Document segment START

Author(s): @domz ,   Published: 2021-06-24

Dom Zippilli | Solutions Architect | Google

Contributed by Google employees.

This document shows you how to use Cloud Run to host a streaming proxy for Cloud Storage, which you can use to do custom protocol translation to HTTP and transform responses with relatively little decrease in performance compared to standard Cloud Storage APIs.

The idea of having serverless compute send media to HTTP clients isn't new, but the addition of streaming responses from Cloud Run makes the performance and resource utilization for such services much different. Before this feature, bytes were only sent from Cloud Run and Cloud Functions to clients when the function's response stream to the control plane was closed. This had limitations for some use cases:

  • Because the response had to be completely read and then forwarded to the client, there could be significant delays for TTFB (time to first byte). Effectively, the first byte wasn't sent until the function sent its last byte to the control plane.
  • There was a limit of 32 MB on responses, which makes sense because the control plane had to hold the entire response in memory in order to forward it.

Document segment END
Extracted material START

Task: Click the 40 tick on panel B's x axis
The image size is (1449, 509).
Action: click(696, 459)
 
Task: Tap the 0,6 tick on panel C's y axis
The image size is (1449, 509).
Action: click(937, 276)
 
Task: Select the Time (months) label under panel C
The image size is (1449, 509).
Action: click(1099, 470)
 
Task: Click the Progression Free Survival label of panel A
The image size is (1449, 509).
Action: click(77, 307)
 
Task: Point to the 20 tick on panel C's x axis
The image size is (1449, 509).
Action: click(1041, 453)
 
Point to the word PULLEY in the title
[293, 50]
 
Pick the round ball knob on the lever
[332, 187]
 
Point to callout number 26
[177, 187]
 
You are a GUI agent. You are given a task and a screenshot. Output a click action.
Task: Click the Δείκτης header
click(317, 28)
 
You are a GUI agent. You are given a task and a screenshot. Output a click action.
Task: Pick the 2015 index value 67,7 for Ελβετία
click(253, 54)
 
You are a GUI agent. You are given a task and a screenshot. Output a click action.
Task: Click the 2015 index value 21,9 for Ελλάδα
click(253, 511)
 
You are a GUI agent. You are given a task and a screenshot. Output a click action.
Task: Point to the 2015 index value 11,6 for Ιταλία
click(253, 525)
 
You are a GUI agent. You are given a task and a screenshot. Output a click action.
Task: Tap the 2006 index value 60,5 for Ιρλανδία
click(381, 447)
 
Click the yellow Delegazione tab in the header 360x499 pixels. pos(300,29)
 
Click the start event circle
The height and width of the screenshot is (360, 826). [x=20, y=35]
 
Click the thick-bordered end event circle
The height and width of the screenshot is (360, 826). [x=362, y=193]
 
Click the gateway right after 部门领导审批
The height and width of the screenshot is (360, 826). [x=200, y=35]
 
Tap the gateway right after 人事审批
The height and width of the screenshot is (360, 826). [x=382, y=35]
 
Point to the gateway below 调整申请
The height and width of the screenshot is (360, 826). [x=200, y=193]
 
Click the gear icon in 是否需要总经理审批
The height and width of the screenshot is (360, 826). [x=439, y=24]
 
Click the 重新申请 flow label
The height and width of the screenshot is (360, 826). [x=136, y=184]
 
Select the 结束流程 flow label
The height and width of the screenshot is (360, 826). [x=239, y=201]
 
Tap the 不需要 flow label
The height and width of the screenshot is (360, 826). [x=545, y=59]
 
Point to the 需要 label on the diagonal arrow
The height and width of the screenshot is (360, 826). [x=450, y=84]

Extracted material END

### Problem requirements:
Please reproduce the passage of the Cloud Run streaming proxy document that starts at "The idea of" and ends after "to forward it.". The lines are separate material, apart from the Cloud Run streaming proxy document.

### Result for this task:
The idea of having serverless compute send media to HTTP clients isn't new, but the addition of streaming responses from Cloud Run makes the performance and resource utilization for such services much different. Before this feature, bytes were only sent from Cloud Run and Cloud Functions to clients when the function's response stream to the control plane was closed. This had limitations for some use cases:

  • Because the response had to be completely read and then forwarded to the client, there could be significant delays for TTFB (time to first byte). Effectively, the first byte wasn't sent until the function sent its last byte to the control plane.
  • There was a limit of 32 MB on responses, which makes sense because the control plane had to hold the entire response in memory in order to forward it.